Arbitrum Fraud Proofs

The key to the security of any rollup chain is the ability to provide fraud proofs if someone tries to cheat. Every public version of Arbitrum, going back to our first public alpha in early 2020, has had a fully functioning fraud proof system.

Validators are the parties who participate in the rollup protocol to advance the state of the Arbitrum chain securely, using fraud proofs when necessary.

You don’t need to be a validator, and most people won’t validate. The correctness of Arbitrum requires only that one honest party is validating — the protocol guarantees that a single honest validator can force the correct outcome no matter how many malicious validators there are or what they do.

Every validator can choose their own approach, but we expect validators to follow three common strategies.

  • The active validator strategy tries to advance the state of the chain by proposing new rollup blocks. An active validator is always staked, because creating a rollup block requires being staked. A chain really only needs one honest active validator; any more is an inefficient use of resources. For the Arbitrum One chain, Offchain Labs is running an active validator.

  • The defensive validator strategy watches the rollup protocol operate. If only correct rollup blocks are proposed, this strategy does nothing. But if an incorrect block is proposed, this strategy intervenes by posting a correct block or staking on a correct block that another party has posted. This strategy avoids staking when things are going well, but if someone is trying to cheat, it stakes in order to defend the correct outcome.

  • The watchtower validator strategy never stakes. It simply watches the rollup protocol and if an incorrect block is proposed, it raises the alarm (by whatever means it chooses) so that others can intervene. This strategy assumes that other parties who are willing to stake will be willing to intervene in order to take some of the dishonest proposer’s stake, and that that can happen before the dishonest block’s deadline expires. (In practice this will allow several days for a response.)

Typically there will be one active validator at a time. There is nothing to prevent multiple active validators, and the protocol will work fine in that case. But if there is one active validator who is well-behaved, others who are willing to be active can avoid the need to stake by taking a defensive strategy. As long as the active validator keeps posting correct blocks, everyone else can minimize their staking costs safely by remaining defensive. If the active validator tries to cheat, the defensive validators will prove fraud and the active validator will lose their stake. Then anyone else can step forward and start actively validating.

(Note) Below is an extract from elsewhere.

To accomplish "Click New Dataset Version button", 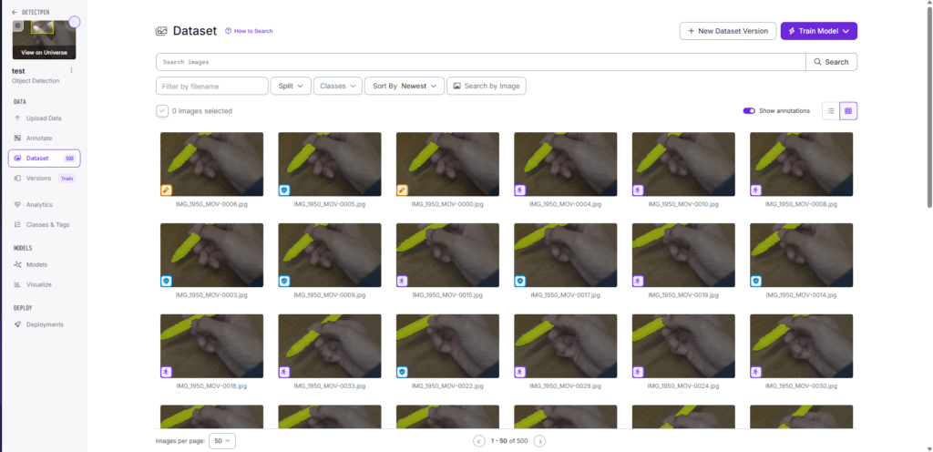I will point(728,31).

Under normal conditions, validators using the defensive and watchtower strategies won’t do anything except watch the chain and privately check that each proposed rollup block is valid. A malicious actor who is considering whether to try cheating won’t be able to tell how many defensive and watchtower validators are operating incognito. Perhaps some defensive validators will announce themselves, but others probably won’t, so a would-be attacker will always have to worry that defenders are waiting to emerge.

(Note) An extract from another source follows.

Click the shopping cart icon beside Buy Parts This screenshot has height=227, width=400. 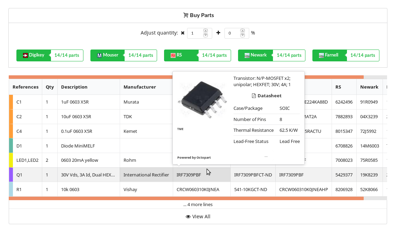click(186, 15)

Who will be validators? Most people will choose not to. In practice we expect people to validate a chain for several reasons.

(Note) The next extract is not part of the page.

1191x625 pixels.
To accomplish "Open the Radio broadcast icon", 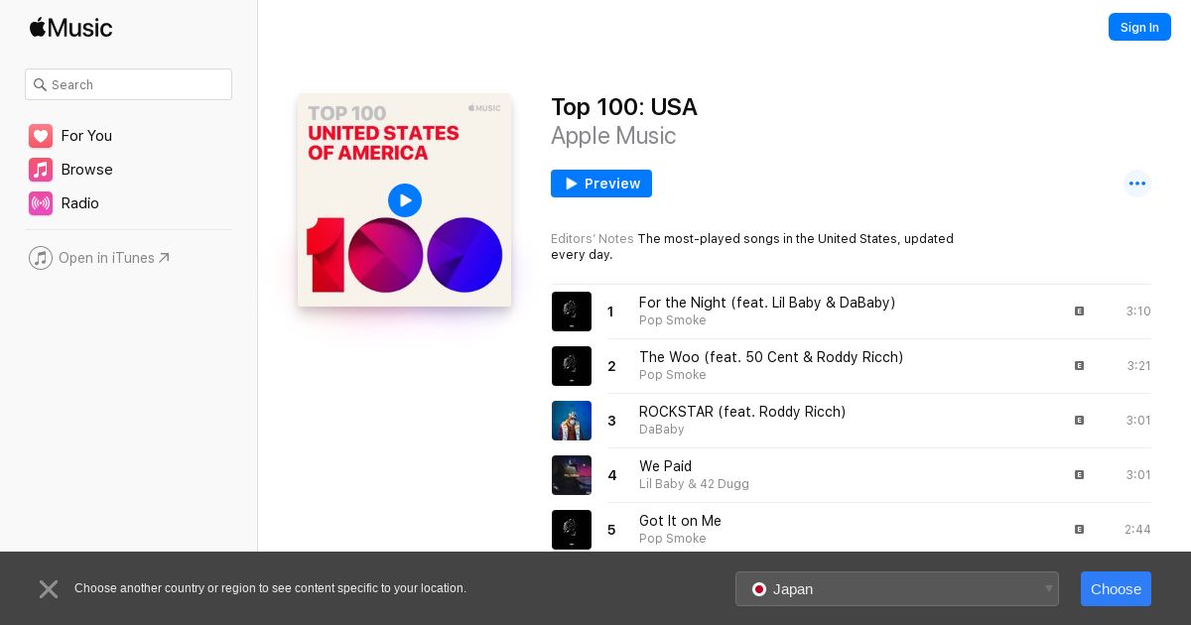I will coord(41,203).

  • Some validators will be paid, by the party that created the chain or someone else. The Arbitrum team will be announcing an initial set of paid validators for Arbitrum One.

  • Parties who have significant assets at stake on a chain, such as dapp developers, exchanges, power-users, and liquidity providers, may choose to validate in order to protect their investment.

  • Anyone who chooses to validate can do so. Some users will probably choose to validate to protect their own interests or just to be good citizens. But ordinary users don’t need to validate, and we expect that the vast majority of users won’t.